WHAT TO DO => Put the material as a Markdown table with columns No. and Text, one row per line and blank lines skipped, from the start of the material through the line containing "point(262,4)". Omit the pictures.

DATASET =>
________

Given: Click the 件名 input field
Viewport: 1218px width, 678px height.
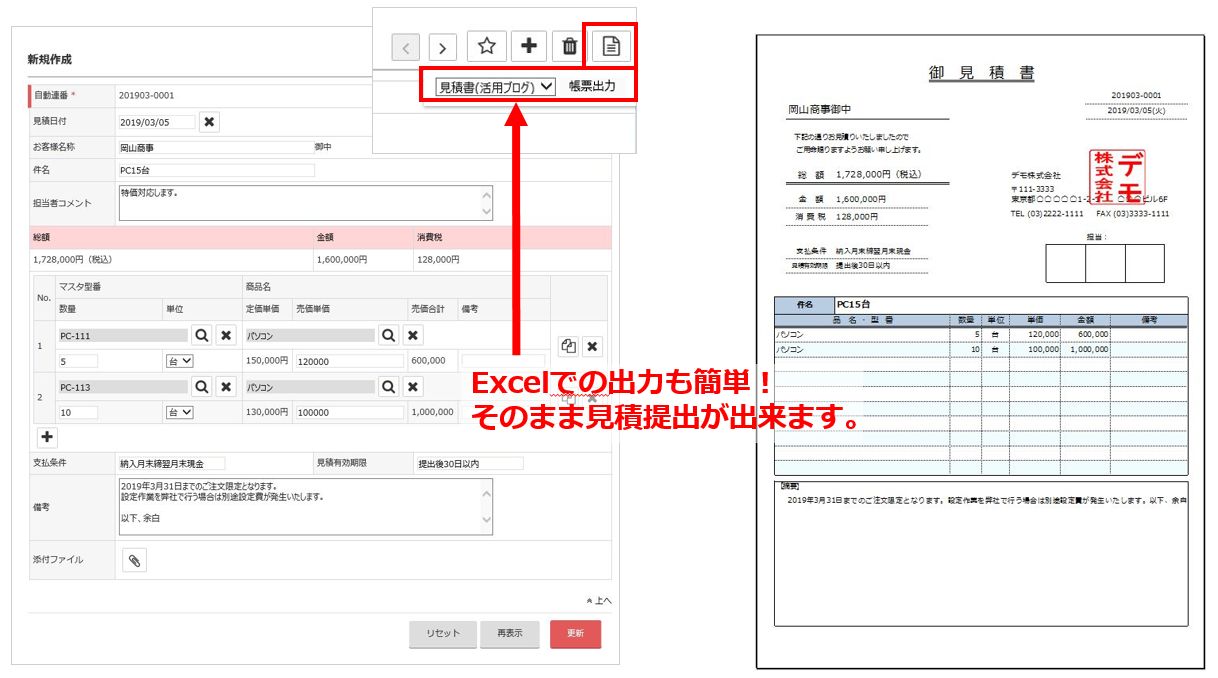Looking at the screenshot, I should click(x=216, y=171).
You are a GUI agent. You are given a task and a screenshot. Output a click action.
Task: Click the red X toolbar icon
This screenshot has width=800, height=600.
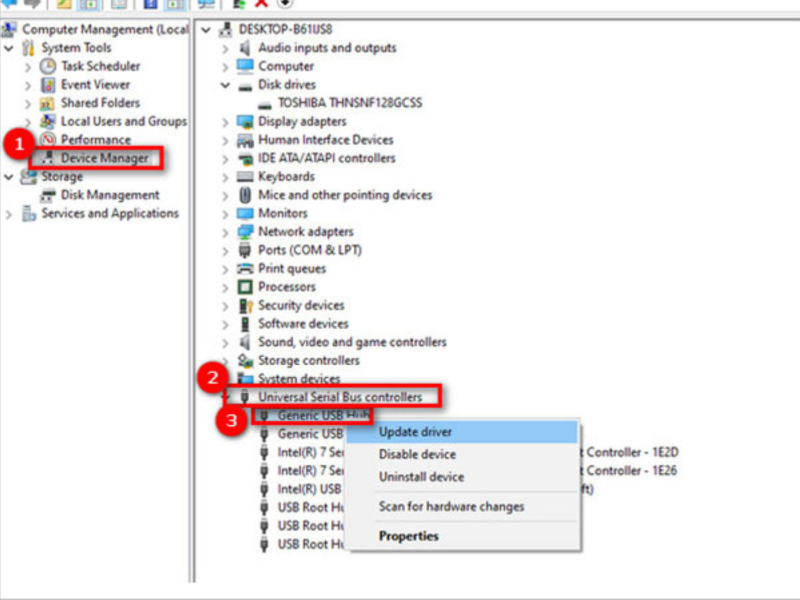point(262,4)
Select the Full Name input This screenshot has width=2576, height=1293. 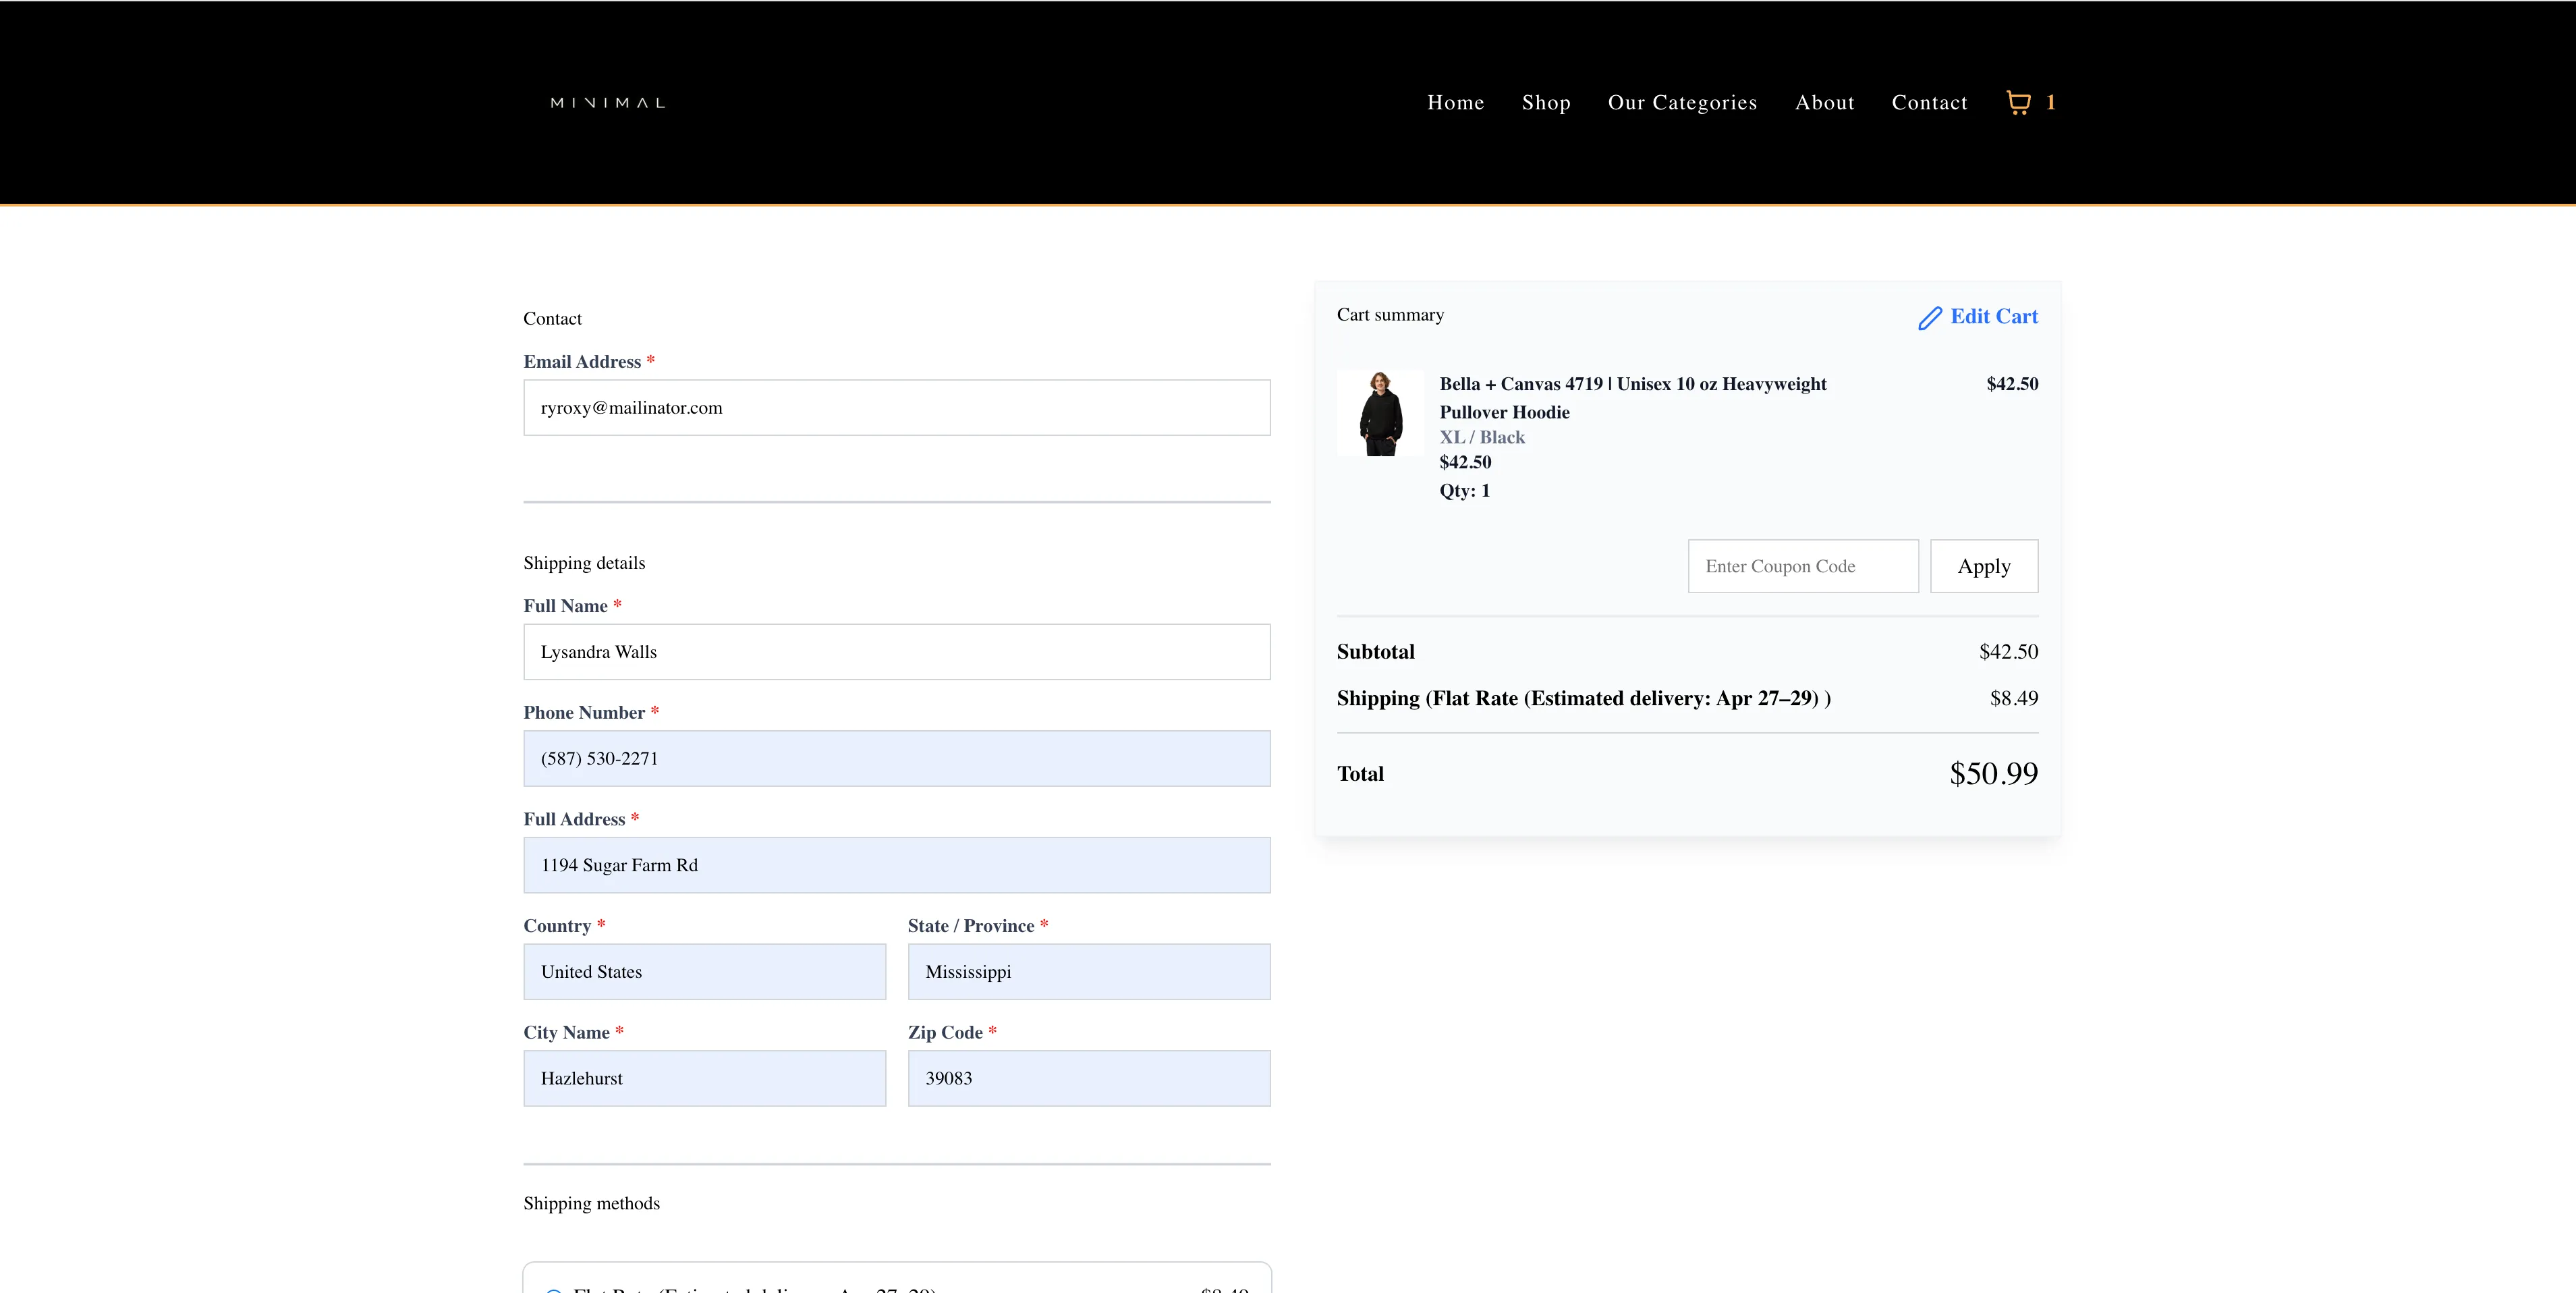pyautogui.click(x=896, y=652)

________

SOLUTION TO THIS PROBLEM =>
| No. | Text |
|---|---|
| 1 | Given: Click the 件名 input field |
| 2 | Viewport: 1218px width, 678px height. |
| 3 | Looking at the screenshot, I should click(x=216, y=171). |
| 4 | You are a GUI agent. You are given a task and a screenshot. Output a click action. |
| 5 | Task: Click the red X toolbar icon |
| 6 | This screenshot has width=800, height=600. |
| 7 | point(262,4) |